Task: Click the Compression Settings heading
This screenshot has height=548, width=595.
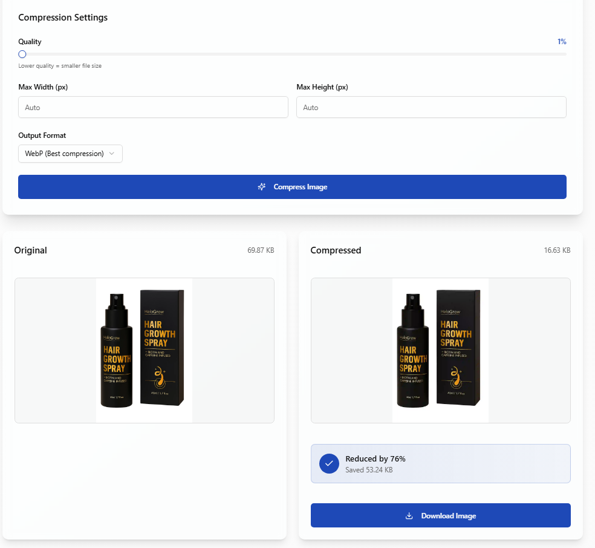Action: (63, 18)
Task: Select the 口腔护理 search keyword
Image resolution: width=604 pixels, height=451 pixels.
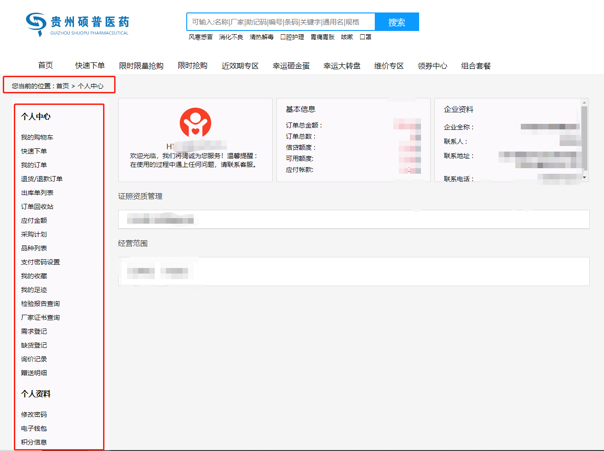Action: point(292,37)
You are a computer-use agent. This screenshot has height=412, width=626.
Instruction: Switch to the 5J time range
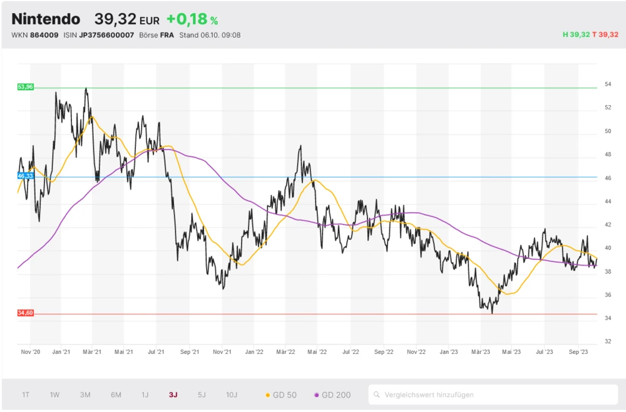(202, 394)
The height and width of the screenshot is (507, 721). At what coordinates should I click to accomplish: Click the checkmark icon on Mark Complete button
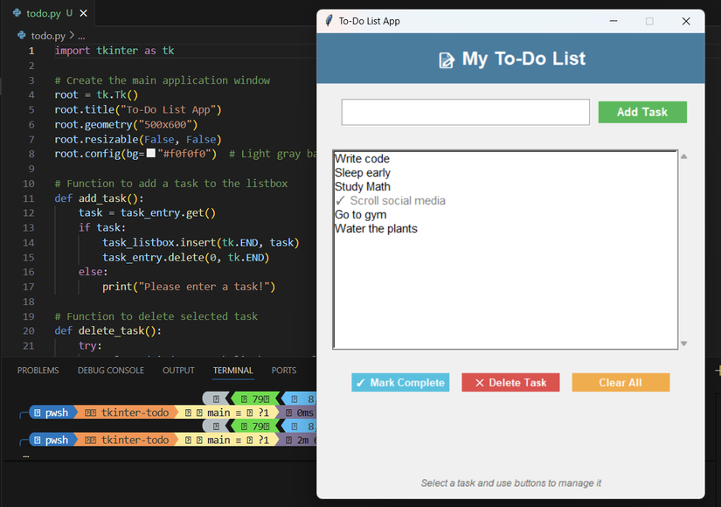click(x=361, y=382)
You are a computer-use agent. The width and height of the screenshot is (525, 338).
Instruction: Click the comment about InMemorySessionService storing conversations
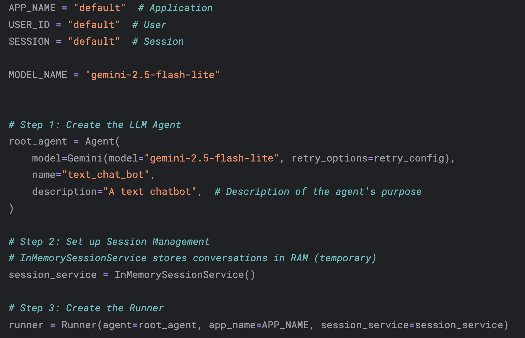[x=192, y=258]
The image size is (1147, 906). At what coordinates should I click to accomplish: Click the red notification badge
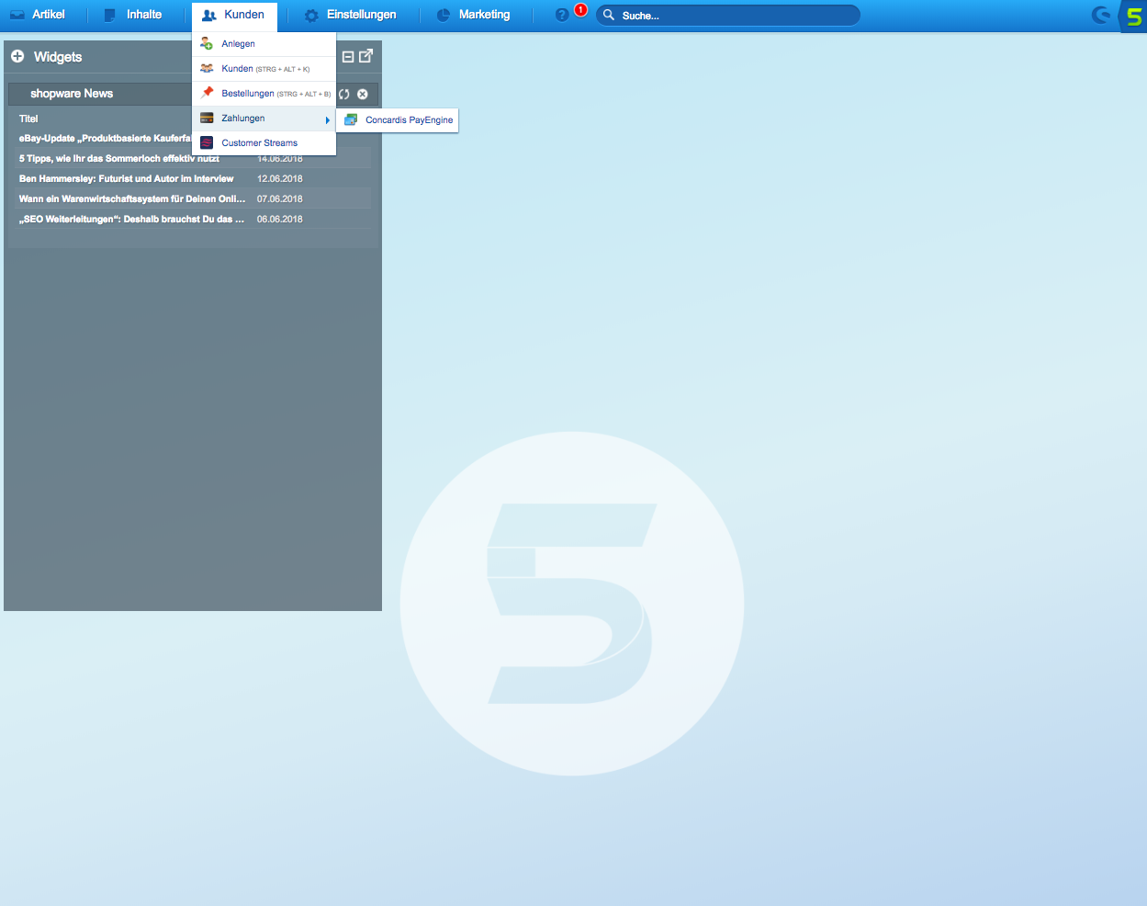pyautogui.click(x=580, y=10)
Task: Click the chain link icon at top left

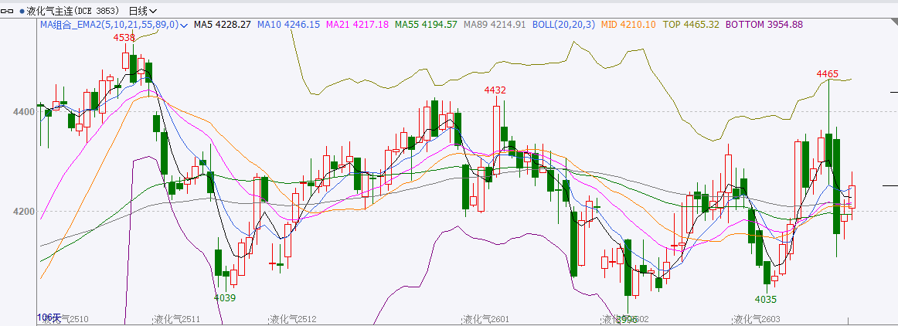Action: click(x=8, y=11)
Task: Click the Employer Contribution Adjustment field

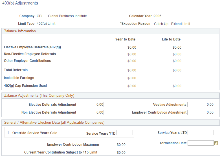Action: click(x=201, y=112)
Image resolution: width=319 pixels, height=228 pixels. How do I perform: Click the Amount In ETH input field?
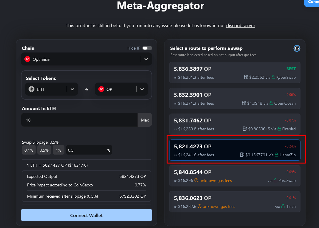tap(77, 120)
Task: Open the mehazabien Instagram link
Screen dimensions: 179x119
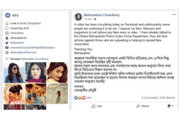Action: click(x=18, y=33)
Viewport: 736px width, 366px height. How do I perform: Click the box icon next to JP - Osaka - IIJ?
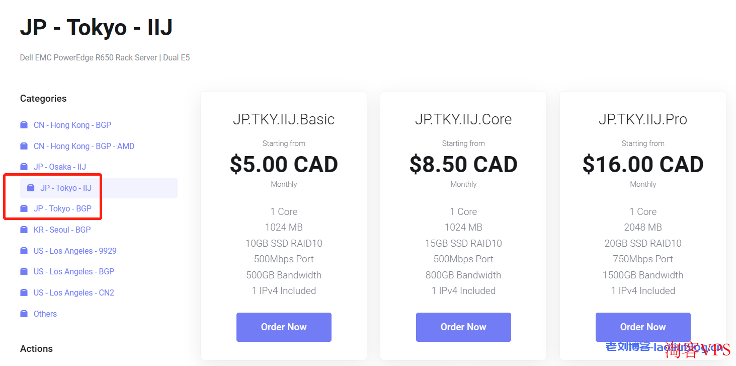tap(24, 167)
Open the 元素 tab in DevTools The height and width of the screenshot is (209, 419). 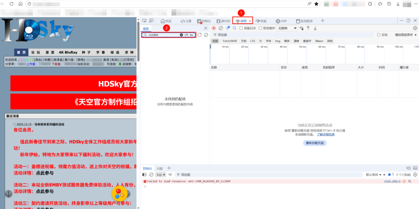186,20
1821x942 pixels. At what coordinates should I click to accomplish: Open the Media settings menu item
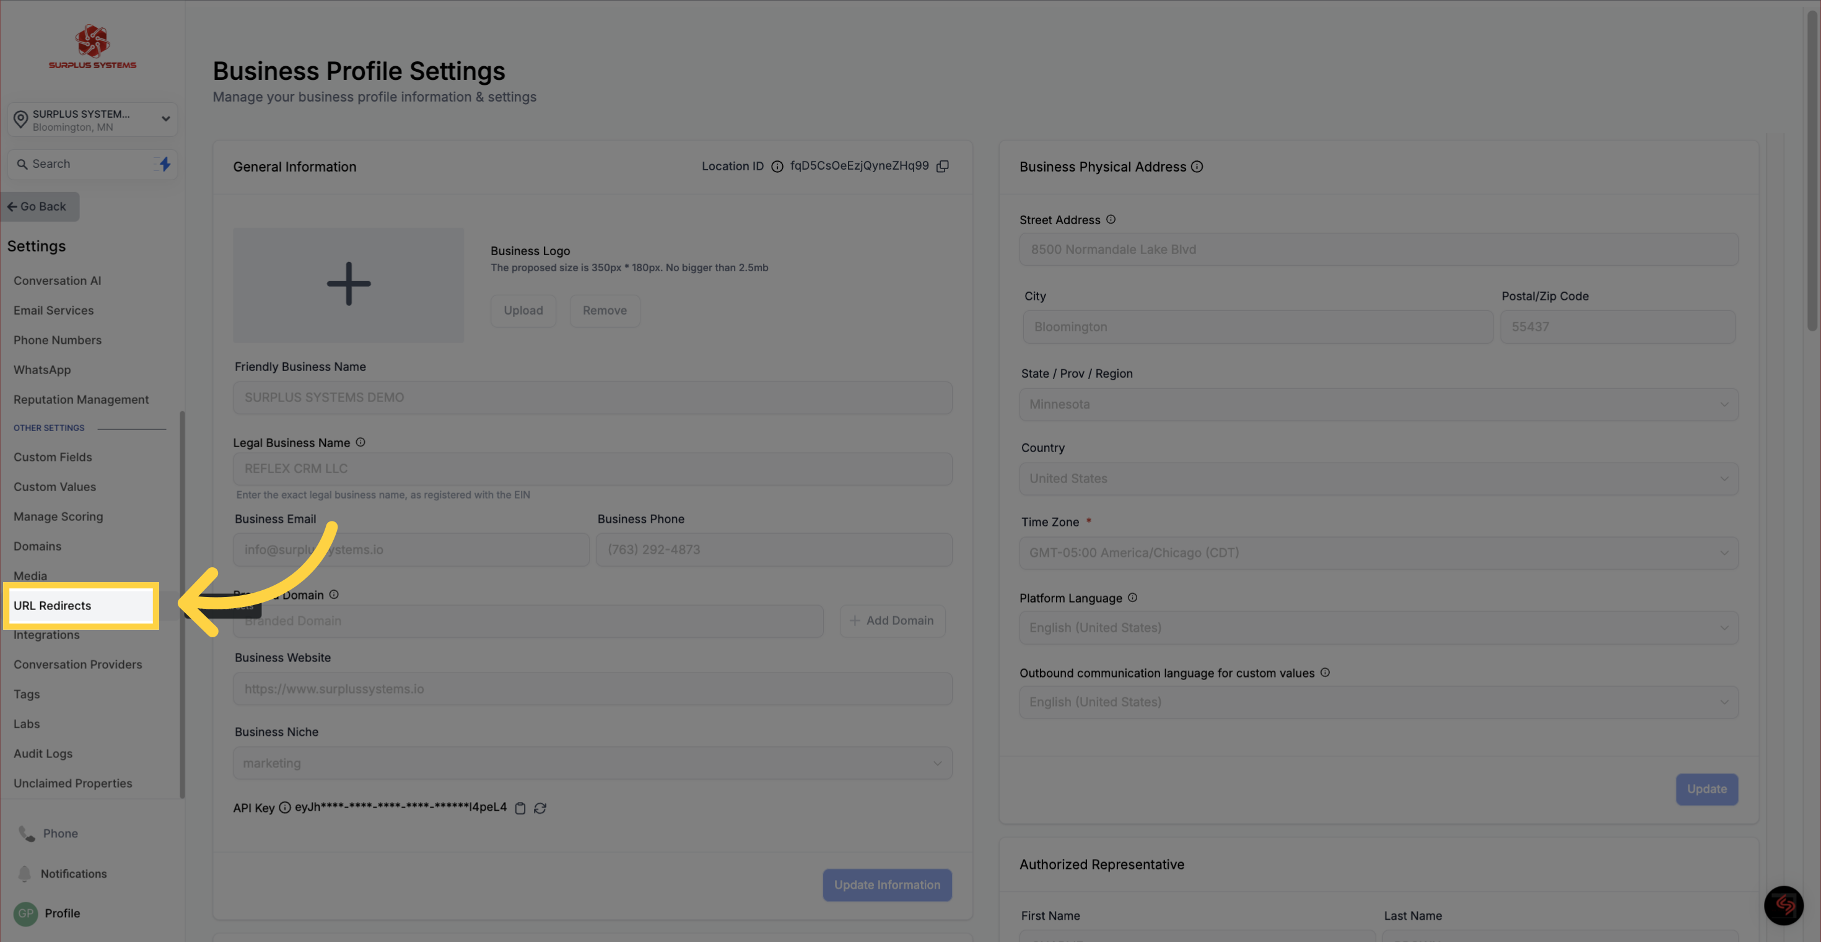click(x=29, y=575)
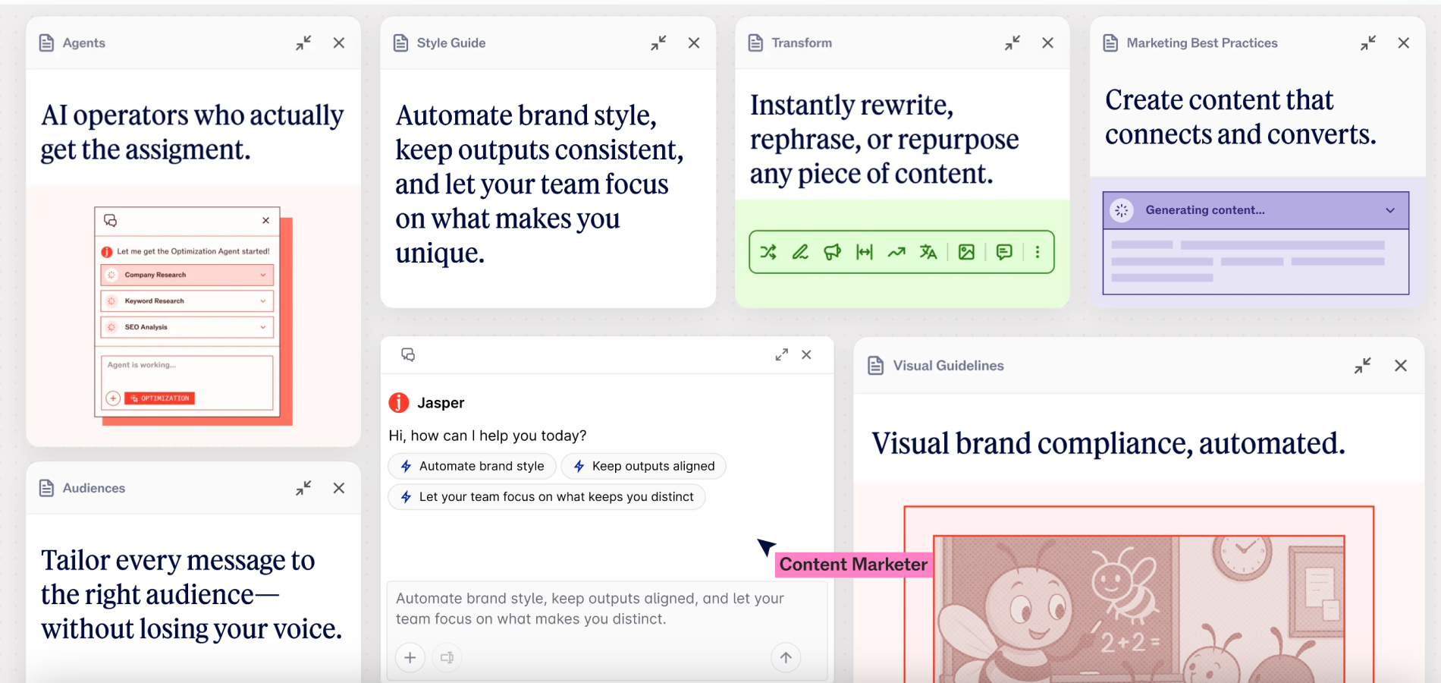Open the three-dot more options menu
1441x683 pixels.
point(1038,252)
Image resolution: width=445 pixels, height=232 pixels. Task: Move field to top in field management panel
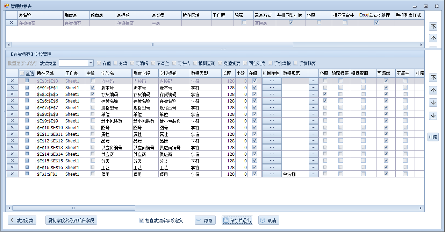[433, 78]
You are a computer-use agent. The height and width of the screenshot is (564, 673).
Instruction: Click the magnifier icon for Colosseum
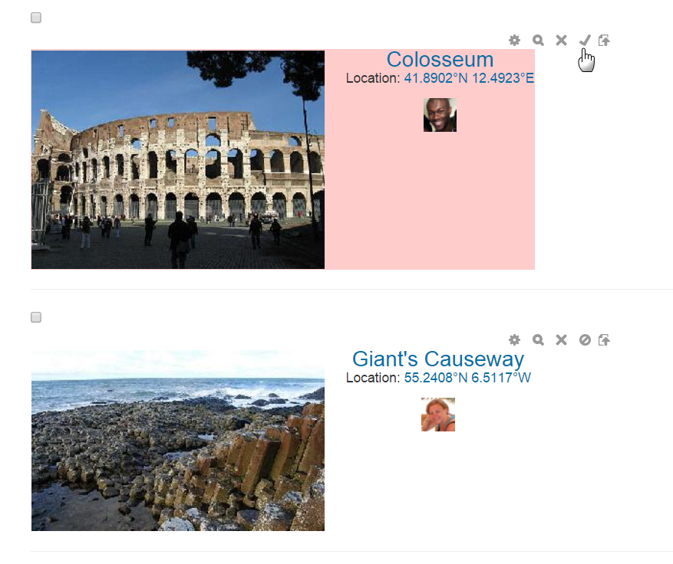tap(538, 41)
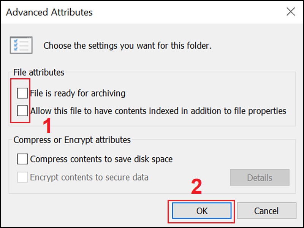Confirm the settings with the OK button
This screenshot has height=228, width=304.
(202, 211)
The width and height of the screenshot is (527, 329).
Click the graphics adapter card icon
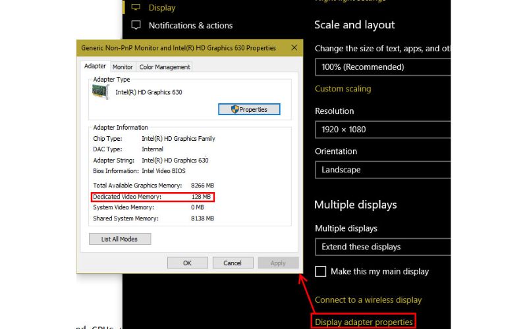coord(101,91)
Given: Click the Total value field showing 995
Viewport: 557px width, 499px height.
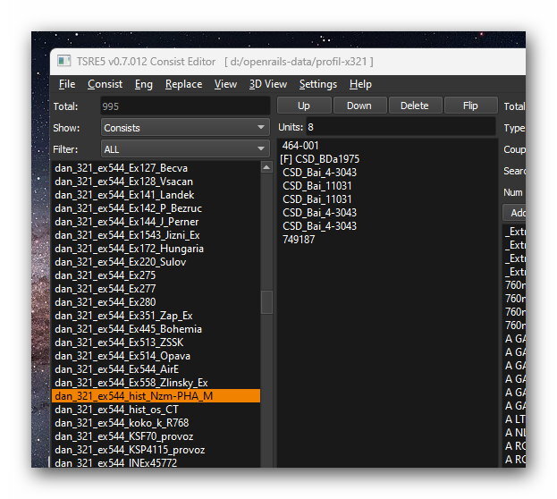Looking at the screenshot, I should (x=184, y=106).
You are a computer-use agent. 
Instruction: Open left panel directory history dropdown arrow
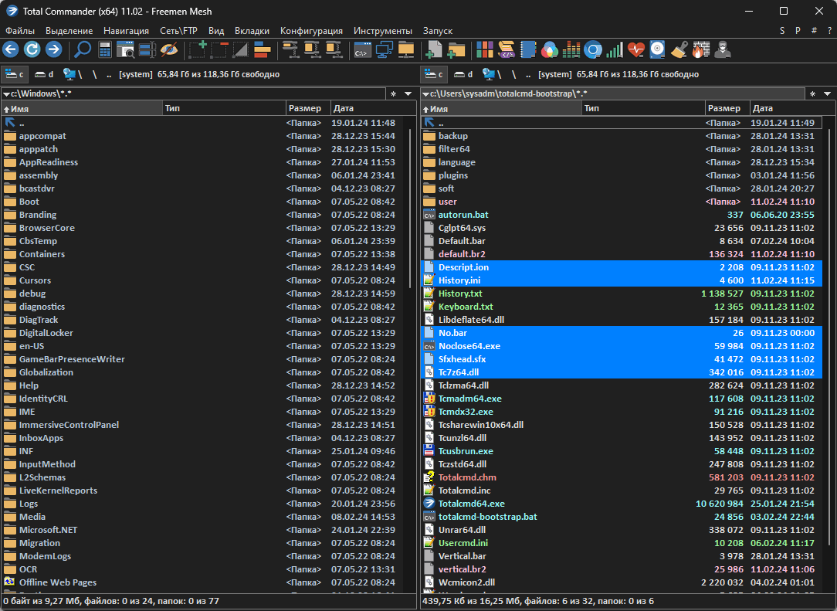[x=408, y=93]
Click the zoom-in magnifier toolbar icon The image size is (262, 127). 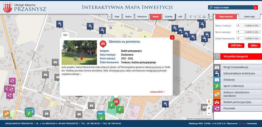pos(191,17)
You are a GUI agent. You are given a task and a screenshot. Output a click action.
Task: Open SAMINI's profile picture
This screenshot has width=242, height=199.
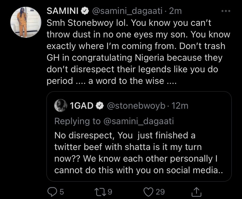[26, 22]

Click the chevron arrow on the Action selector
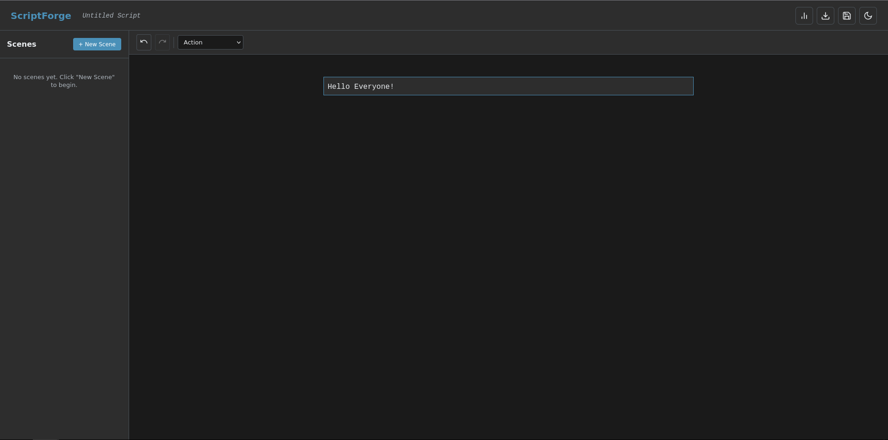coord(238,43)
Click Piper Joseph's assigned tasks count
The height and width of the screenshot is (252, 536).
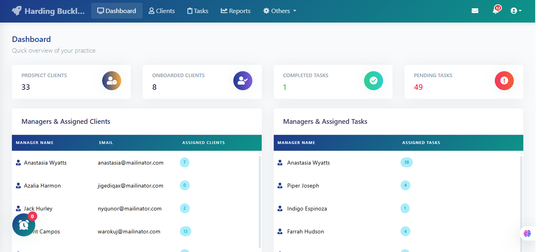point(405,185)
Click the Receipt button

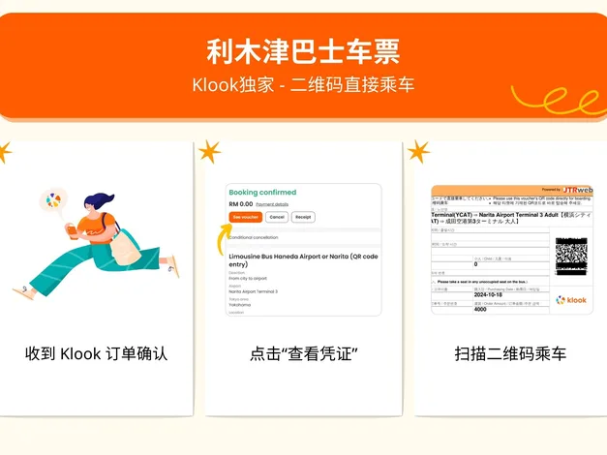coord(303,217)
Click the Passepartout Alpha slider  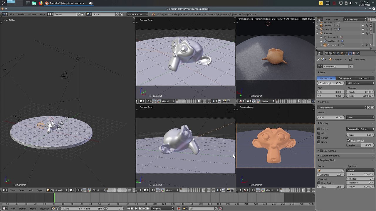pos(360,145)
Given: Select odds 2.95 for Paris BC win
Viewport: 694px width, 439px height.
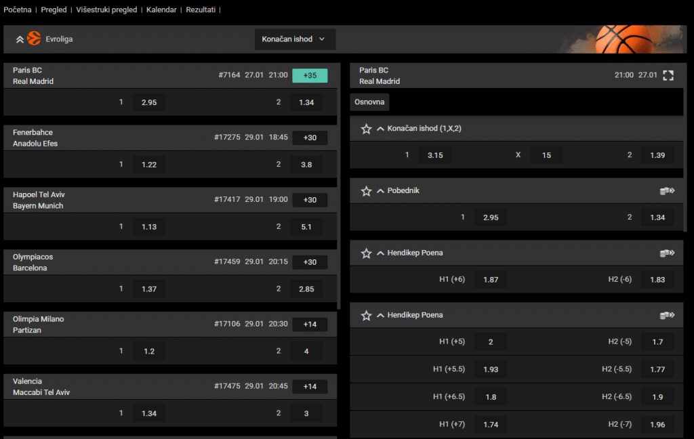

| What needs to be done |
Please return every line of the records that contains the word "agent".

| Solution |
You are a computer-use agent. This screenshot has height=412, width=626.
You are a computer-use agent. The width and height of the screenshot is (525, 338).
You are a computer-use agent. The height and width of the screenshot is (564, 673).
You are a computer-use agent. 
You are a GUI agent. You are given a task and a screenshot. Output a click action.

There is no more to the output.